TASK OBJECTIVE:
Which lines of the data contain the string "computer"? Copy every one.

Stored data
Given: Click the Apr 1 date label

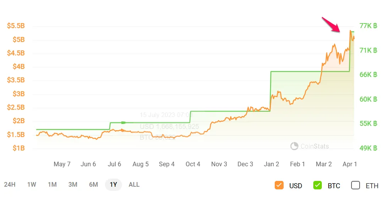Looking at the screenshot, I should 350,164.
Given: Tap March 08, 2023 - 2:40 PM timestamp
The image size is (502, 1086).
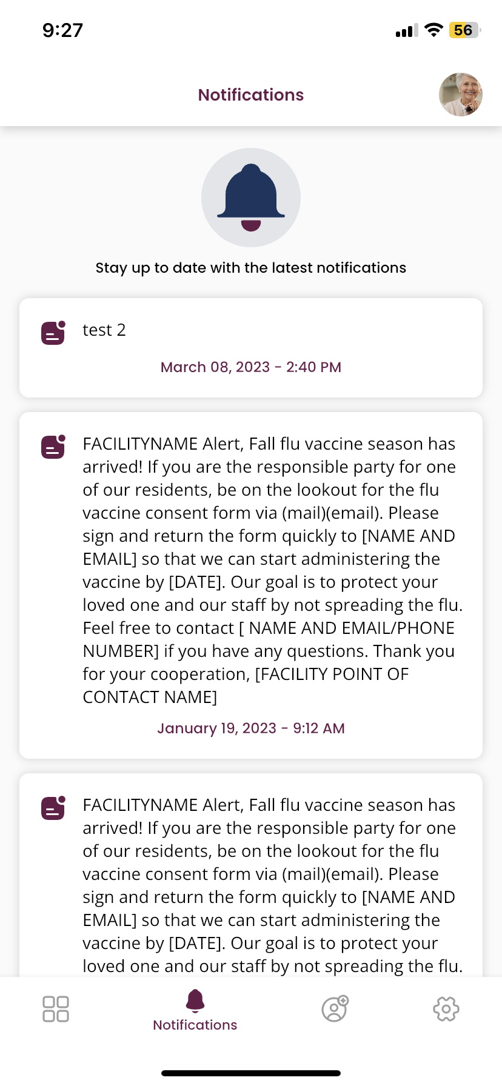Looking at the screenshot, I should coord(251,367).
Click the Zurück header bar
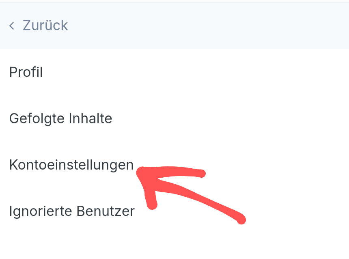The image size is (349, 259). click(175, 26)
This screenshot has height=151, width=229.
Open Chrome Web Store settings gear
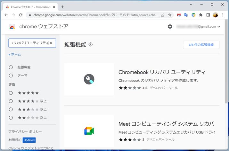170,27
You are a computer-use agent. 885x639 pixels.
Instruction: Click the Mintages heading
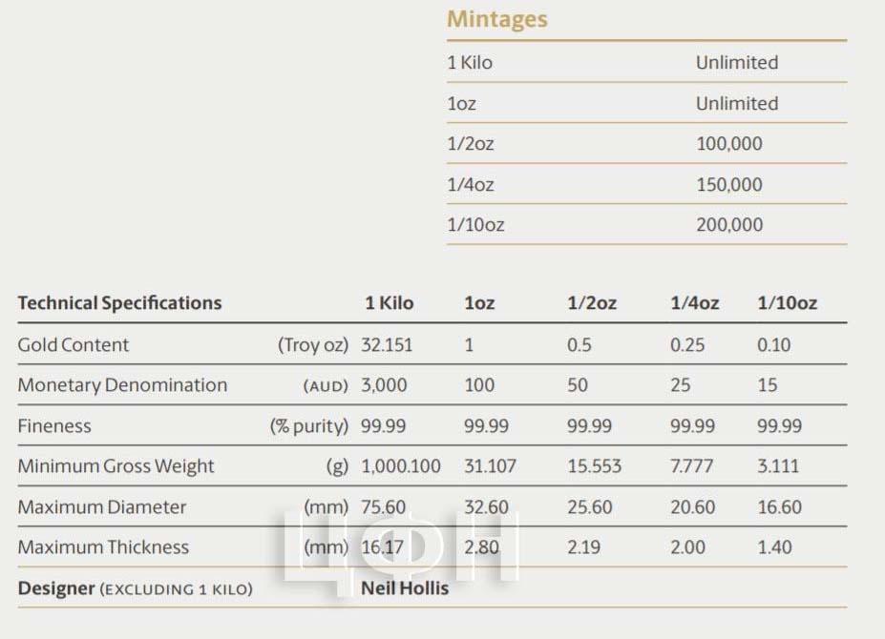[496, 20]
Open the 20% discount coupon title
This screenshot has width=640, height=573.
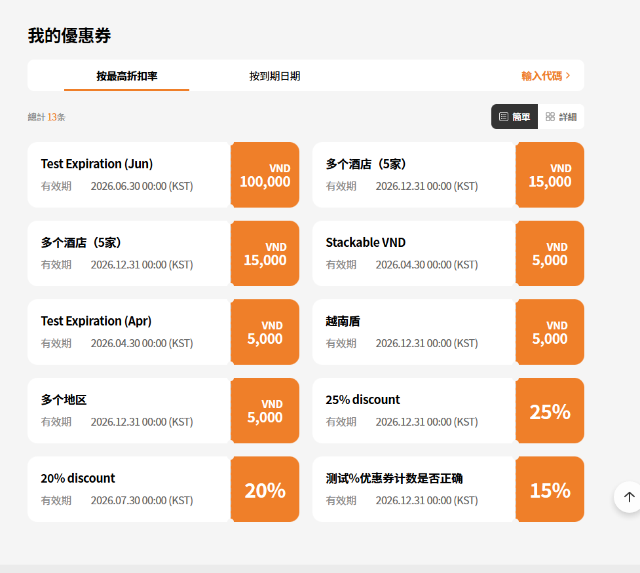pyautogui.click(x=78, y=478)
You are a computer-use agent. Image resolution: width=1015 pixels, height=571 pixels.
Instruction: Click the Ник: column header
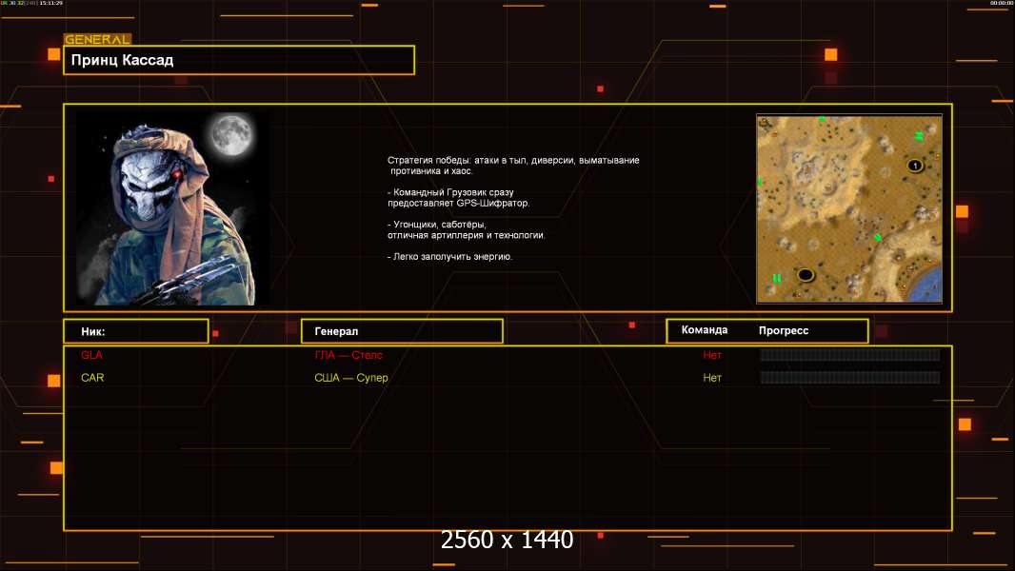[135, 331]
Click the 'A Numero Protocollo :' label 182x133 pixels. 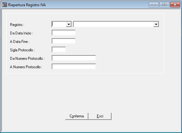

FINISHED EXERCISE:
You are a computer-use agent. 885x639 pixels.
You are a computer-use agent. Image resolution: width=1015 pixels, height=571 pixels.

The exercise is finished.